In December, the Justice Department turned over a database held by its Executive Office for Immigration Review, which oversees the nation's immigration courts, that had potentially useful contact information for families separated at the border. While advocates were glad for any more information that could help them find these parents, they were worried it was outdated more than three years later.

A steering committee that was formed as a result of the ACLU's lawsuit has been trying to reach all of the parents of these children, in some cases working with advocates on the ground in Central America who travel to remote areas.

A common misconception about this group of 611 children is that they're lost, said Cathleen Caron, founder and executive director of Justice in Motion, another one of the groups leading the search.

"The children are not lost. They're with foster families or extended family in the US," Caron told BuzzFeed News.

Attorneys and advocates in the steering committee believe most of the 611 children are in contact with their parents, but that doesn't mean the lawyers have been able to reach them.
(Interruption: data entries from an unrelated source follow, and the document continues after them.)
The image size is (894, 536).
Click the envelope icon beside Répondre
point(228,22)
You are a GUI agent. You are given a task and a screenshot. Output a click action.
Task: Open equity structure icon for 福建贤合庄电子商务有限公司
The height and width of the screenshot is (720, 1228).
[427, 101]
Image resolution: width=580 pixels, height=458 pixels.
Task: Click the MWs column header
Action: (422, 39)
Still, Caron said, the committee needs to find the parents for themselves to check if they know where their child is and go over their options for reunification.

"It's for the parent to gain control over their child again, the separation made them lose full control," Caron said.

But even then the options to parents are limited, said Lee Gelernt, deputy director of the ACLU's national Immigrants' Rights Project and lead council on the family separation case.

"There are two choices: remain separated or bring your child back to danger in your home country," Gelernt said.

In addition to the pandemic, hurricanes, and the government not keeping good records Gelernt said their efforts have been hindered by the distrust of some of the families and their inability to offer reunification in the US.

"There are definitely families that don't want to talk to us because they feel like nothing good can come of it," Gelernt said.

Some parents who left their children in the US after being separated have refused to speak with advocates, Gelernt said, afraid of jeopardizing their child's ability to stay in the United States. Others have taken their children back to Central American countries plagued by poverty, violence, and corruption.

Only a very small number of parents were allowed to come back to the United States by US District Judge Dana Sabraw, who is overseeing the case.

Gelernt hopes that if the Biden administration does offer families the chance to be reunited in the US, it will make reaching the parents easier.

A senior administration official said they are considering allowing parents to come to the US, possibly through visas or some other type of "immigration benefit."

"We're not prescribing one set of benefits across the board," the official said on a call with reporters. "It just depends on the situation of the individual families."

But what exactly the Biden administration will commit to for these families or how it will treat ongoing family separations that continued after "zero-tolerance" remains to be seen.

Leah Chavla, a senior policy adviser for migrant rights and justice at the Women's Refugee Commission, which is also part of the steering committee, said that in addition to bringing deported parents back to the US, the Biden administration should offer them a path to legal permanent residency for the trauma the US inflicted on them and their children.

As for the separations allowed to continue after "zero-tolerance," Chavla said, the government has submitted reports to the ACLU as part of the lawsuit that often list vague or incomplete reasons for carrying them out. Even when a reason is completely stated, in many cases it doesn't rise to any level of imminent risk to a child, Chavla said.

"The Department of Homeland Security is not a competent authority to be making parental fitness determinations," Chavla said.